I was told by a foreign correspondent in Cairo that the moment my name was mentioned in connection with the prize silence fell, and many wondered who I was. Permit me, then, to present myself in as objective a manner as is humanly possible. I am the son of two civilizations that at a certain age in history have formed a happy marriage. The first of these, seven thousand years old, is the Pharaonic civilization; the second, one thousand four hundred years old, is the Islamic one. I am perhaps in no need to introduce to any of you either of the two, you being the elite, the learned ones. But there is no harm, in our present situation of acquaintance and communion, in a mere reminder.

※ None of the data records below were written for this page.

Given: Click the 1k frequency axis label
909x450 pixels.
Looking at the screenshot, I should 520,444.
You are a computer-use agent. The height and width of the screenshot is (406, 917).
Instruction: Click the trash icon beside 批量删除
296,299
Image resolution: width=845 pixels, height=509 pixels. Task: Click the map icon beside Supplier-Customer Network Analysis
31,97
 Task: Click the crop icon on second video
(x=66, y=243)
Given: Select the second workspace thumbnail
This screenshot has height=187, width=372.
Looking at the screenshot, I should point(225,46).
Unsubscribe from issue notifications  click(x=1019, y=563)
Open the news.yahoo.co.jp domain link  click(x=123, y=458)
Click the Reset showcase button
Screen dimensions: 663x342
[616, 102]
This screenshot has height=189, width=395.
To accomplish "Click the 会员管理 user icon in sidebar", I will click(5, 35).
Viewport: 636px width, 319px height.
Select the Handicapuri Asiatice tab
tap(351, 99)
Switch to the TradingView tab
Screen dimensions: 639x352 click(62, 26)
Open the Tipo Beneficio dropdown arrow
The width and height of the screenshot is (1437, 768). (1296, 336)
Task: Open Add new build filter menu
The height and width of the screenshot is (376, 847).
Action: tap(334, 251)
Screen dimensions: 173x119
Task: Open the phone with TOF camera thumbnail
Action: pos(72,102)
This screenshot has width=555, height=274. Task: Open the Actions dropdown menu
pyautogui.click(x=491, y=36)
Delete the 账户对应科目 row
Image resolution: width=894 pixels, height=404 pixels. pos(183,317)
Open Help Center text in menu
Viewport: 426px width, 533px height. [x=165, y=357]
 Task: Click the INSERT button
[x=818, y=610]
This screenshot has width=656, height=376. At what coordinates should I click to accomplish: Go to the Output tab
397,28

As for Pharaonic civilization I will not talk of the conquests and the building of empires. This has become a worn out pride the mention of which modern conscience, thank God, feels uneasy about. Nor will I talk about how it was guided for the first time to the existence of God and its ushering in the dawn of human conscience. This is a long history and there is not one of you who is not acquainted with the prophet-king Akhenaton. I will not even speak of this civilization’s achievements in art and literature, and its renowned miracles: the Pyramids and the Sphinx and Karnak. For he who has not had the chance to see these monuments has read about them and pondered over their forms.

Let me, then, introduce Pharaonic civilization with what seems like a story since my personal circumstances have ordained that I become a storyteller. Hear, then, this recorded historical incident: Old papyri relate that Pharaoh had learned of the existence of a sinful relation between some women of the harem and men of his court. It was expected that he should finish them off in accordance with the spirit of his time. But he, instead, called to his presence the choice men of law and asked them to investigate what he has come to learn. He told them that he wanted the Truth so that he could pass his sentence with Justice.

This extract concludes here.